Junior AI Coding Engineer
Overview of the position
As Junior AI Coding Engineer at Enhesa, you will be the technical backbone of our High Value Intelligence (HVI) team. You will turn the team's day-to-day needs into working solutions, ranging from quick internal tools and prototypes to full, production-grade automation projects. Using AI-assisted development tools, you will build internal tools, automate repetitive workflows, turn manual procedures into reliable automated processes, and create applications that help HVI consultants do their best work.
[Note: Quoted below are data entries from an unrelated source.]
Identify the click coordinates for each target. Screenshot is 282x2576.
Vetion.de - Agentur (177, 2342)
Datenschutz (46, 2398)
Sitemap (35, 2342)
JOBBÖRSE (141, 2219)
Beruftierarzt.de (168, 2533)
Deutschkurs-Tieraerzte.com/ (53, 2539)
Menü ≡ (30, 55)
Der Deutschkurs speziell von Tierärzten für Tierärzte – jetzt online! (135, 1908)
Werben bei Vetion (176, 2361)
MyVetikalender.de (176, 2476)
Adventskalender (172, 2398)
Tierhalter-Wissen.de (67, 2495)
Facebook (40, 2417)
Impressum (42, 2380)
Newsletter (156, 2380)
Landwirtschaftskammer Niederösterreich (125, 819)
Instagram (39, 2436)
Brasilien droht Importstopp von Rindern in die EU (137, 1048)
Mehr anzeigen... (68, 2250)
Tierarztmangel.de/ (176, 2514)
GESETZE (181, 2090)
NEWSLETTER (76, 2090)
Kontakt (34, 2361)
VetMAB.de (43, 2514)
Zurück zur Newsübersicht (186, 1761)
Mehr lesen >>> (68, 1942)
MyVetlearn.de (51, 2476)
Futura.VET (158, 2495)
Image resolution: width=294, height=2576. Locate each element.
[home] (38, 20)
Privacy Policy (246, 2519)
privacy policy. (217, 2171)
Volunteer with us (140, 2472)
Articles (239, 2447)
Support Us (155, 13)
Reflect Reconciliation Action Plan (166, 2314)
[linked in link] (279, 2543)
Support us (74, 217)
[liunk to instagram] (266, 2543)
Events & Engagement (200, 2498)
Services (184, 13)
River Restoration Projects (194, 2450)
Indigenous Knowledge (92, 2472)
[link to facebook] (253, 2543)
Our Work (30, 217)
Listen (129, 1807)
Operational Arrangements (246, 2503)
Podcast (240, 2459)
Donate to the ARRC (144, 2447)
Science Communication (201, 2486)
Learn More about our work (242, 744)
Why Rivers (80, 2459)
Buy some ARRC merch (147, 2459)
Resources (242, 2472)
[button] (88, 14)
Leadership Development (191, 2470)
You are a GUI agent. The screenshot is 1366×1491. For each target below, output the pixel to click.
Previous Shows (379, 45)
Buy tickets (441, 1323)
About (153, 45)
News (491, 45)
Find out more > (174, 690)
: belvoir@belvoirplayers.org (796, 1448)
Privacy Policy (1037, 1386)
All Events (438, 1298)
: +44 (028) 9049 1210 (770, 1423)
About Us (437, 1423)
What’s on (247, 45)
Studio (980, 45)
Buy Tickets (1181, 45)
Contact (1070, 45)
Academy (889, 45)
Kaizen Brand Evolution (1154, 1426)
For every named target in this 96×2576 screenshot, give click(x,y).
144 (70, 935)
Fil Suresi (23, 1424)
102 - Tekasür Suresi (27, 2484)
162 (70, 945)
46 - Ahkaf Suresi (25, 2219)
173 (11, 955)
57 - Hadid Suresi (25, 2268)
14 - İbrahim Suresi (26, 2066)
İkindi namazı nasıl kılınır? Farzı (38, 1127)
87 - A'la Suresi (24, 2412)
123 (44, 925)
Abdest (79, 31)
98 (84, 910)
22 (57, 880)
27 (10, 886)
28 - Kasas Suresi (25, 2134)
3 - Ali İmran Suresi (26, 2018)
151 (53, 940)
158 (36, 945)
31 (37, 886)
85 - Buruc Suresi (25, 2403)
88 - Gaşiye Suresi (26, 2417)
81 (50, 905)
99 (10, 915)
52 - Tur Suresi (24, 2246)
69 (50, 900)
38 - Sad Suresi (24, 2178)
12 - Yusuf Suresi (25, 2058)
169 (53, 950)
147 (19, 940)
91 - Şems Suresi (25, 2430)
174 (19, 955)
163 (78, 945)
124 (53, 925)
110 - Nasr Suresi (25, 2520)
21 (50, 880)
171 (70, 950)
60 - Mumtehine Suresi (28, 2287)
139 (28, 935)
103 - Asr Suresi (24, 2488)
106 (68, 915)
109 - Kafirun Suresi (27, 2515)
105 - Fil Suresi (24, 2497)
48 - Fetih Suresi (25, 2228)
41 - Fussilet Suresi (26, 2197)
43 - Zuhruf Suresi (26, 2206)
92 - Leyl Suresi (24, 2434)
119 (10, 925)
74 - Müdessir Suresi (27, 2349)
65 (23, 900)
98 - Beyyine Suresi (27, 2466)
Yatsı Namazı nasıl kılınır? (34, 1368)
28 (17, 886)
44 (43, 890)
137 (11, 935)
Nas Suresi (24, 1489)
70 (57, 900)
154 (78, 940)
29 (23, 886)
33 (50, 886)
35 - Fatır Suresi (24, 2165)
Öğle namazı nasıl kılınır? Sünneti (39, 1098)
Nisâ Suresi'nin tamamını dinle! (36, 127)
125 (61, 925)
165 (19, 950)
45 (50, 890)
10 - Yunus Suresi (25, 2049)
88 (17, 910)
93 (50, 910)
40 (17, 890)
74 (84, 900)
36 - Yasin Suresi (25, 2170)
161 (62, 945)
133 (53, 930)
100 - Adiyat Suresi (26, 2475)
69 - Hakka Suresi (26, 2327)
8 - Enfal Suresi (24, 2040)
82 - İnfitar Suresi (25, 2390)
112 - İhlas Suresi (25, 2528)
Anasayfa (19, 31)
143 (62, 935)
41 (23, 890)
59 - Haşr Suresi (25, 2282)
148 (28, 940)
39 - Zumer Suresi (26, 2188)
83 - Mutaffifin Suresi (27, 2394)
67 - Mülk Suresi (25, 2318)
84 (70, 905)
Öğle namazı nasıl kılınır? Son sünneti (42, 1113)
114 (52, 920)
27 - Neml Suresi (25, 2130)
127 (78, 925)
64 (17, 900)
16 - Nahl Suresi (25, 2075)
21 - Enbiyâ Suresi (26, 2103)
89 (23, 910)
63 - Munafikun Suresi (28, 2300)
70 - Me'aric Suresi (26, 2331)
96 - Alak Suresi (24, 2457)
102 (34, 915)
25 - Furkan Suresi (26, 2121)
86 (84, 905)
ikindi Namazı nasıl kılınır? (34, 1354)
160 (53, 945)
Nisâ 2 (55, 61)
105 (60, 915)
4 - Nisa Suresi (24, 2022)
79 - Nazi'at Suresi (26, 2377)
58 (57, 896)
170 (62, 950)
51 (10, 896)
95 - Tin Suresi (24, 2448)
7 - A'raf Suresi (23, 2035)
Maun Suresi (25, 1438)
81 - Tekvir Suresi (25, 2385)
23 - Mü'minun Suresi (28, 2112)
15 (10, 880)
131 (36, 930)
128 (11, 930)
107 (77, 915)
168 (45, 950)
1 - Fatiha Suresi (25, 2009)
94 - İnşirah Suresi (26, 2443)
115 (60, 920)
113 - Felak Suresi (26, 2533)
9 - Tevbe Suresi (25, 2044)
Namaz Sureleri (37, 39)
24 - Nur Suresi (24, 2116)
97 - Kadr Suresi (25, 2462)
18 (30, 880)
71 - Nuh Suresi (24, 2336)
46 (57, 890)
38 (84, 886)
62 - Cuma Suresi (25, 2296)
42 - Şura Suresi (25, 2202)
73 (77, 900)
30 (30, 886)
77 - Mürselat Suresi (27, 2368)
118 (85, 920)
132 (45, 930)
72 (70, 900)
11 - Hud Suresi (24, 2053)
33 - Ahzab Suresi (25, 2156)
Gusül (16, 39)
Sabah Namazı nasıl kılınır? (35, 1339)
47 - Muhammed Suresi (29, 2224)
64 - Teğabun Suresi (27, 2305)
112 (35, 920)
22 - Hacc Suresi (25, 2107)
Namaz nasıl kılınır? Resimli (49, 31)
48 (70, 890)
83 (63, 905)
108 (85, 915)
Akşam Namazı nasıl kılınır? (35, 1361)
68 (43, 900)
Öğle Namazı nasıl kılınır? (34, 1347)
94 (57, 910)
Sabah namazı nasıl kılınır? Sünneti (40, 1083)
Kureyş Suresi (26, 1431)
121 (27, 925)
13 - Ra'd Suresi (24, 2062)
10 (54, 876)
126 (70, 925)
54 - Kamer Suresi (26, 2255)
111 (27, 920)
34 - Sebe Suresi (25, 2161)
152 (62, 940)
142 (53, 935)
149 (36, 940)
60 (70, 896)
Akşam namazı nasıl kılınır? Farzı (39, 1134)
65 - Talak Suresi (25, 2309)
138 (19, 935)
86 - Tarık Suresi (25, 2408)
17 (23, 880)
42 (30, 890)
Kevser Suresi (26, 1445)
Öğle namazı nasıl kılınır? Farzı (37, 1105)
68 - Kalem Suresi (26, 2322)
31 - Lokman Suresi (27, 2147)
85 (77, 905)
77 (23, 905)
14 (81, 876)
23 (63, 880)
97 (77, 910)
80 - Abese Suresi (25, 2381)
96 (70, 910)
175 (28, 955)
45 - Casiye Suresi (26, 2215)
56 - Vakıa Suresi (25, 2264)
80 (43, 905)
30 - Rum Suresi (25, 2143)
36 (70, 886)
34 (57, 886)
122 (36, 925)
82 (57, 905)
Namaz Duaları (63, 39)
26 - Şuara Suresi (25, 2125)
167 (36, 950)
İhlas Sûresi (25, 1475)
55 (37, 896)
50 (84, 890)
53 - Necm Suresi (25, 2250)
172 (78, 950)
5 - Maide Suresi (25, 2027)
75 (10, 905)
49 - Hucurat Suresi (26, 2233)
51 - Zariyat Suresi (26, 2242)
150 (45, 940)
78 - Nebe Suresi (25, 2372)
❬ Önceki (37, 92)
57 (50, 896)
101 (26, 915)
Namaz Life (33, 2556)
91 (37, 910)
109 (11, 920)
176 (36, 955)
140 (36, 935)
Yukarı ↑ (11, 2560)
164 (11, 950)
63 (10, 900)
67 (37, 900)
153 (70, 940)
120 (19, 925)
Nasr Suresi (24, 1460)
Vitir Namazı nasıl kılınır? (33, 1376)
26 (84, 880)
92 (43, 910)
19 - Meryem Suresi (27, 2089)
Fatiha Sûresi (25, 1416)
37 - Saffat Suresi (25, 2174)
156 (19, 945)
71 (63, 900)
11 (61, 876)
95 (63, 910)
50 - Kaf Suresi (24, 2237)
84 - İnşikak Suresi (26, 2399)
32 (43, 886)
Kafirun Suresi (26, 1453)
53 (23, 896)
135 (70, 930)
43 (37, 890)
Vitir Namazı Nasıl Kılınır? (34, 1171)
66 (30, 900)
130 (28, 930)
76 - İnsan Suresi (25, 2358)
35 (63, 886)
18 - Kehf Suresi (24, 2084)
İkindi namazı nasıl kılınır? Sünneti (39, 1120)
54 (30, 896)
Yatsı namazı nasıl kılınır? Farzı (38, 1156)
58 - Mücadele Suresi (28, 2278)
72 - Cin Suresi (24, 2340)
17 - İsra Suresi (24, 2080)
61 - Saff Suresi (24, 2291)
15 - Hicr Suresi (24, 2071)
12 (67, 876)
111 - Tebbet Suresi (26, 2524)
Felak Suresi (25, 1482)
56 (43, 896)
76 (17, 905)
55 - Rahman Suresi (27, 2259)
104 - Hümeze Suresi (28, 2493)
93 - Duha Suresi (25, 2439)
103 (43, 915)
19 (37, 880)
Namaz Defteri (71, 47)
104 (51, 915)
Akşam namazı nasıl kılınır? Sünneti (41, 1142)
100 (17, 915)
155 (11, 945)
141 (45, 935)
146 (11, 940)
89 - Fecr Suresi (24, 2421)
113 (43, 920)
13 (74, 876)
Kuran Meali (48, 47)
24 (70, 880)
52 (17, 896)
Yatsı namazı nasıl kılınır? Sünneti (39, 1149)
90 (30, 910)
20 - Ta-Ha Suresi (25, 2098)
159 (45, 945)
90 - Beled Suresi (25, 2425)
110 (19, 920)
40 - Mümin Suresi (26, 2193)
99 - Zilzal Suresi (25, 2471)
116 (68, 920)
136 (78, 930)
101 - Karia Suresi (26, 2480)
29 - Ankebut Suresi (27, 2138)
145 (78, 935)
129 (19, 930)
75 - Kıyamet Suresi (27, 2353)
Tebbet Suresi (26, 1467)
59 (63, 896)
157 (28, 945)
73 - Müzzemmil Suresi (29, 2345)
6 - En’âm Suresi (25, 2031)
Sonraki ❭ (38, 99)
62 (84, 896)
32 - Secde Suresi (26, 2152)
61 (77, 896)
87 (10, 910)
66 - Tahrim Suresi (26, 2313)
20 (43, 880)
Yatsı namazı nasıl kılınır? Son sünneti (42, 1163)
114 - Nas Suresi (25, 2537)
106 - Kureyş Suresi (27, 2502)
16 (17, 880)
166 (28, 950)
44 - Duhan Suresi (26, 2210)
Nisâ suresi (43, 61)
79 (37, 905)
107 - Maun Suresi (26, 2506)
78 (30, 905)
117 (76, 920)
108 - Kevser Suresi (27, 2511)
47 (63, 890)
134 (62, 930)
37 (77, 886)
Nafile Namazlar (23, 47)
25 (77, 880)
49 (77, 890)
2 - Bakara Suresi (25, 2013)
Main tasks and responsibilities
Work closely with HVI team members to understand their challenges and translate them into practical technical solutions using AI-assisted coding tools (e.g. GitHub Copilot, Claude, etc.).
Build and maintain internal tools, dashboards, and automations that improve the efficiency and output of the HVI team, from lightweight utilities to end-to-end production automation.
Rapidly prototype solutions in response to team needs, ensuring timely delivery of functional outputs.
Turn existing manual procedures (SOPs) into automated processes, and document clearly how those processes work.
Automate repetitive or time-consuming tasks currently done manually by HVI consultants, freeing them to focus on high-value work.
Test solutions thoroughly and validate their results against real data before anything is used in production.
Review and validate AI-generated code and prompts to ensure they are fit for purpose, secure, and reliable.
Track and document work through tickets and project pages (Jira, Confluence).
Stay current with the evolving landscape of AI coding tools and bring new ideas and approaches to the team proactively.
Ensure all solutions comply with relevant data privacy regulations (GDPR) and Enhesa's internal security policies.
Key requirements
Experience
Proven ability to build working tools, scripts, or automations using AI-assisted coding tools.
Practical experience with AI coding assistants such as GitHub Copilot, Claude, or similar LLM-based tools.
Working knowledge of Python, JavaScript, or equivalent, enough to produce reliable, maintainable output with AI assistance.
Hands-on experience with version control (Git).
Basic knowledge of SQL and working with databases.
Experience with data handling, APIs, web scraping, or workflow automation tools (e.g. Power Automate, Zapier, or similar).
Strong analytical mindset with the ability to understand complex business needs and translate them into simple, effective technical solutions.
Strong prompt engineering skills: able to write, structure and iterate on prompts to get precise, reliable outputs from LLMs.
Experience using AI tools beyond coding, such as prompting LLMs to analyse documents, summarise content, or generate structured reports.
Nice to have
Familiarity with Linux, networking, or cloud computing.
Background in or exposure to regulatory, legal, compliance, or intelligence environments.
Soft Skills
Strong attention to accuracy and detail. In regulatory content, small errors can have a big impact.
Proactive mindset, with a strong sense of ownership and the ability to drive solutions forward independently.
Exceptional ability to listen, ask colleagues the right questions to understand how a process really works, and distil complex needs into clear, actionable outputs.
Comfortable working on longer, structured projects as well as quick prototypes.
Comfortable navigating ambiguity and shifting priorities in a fast-paced, business-facing environment.
Natural collaborator who builds trust quickly with both technical and non-technical colleagues.
Real passion for AI and emerging technologies, with the curiosity to continuously explore what's possible.
Additional Requirements
Team player. Ability to work on a team in a collaborative environment, sharing information and best practices.
Fluency in English. Other languages are an asset.
Proficiency in Microsoft Office Suite 365.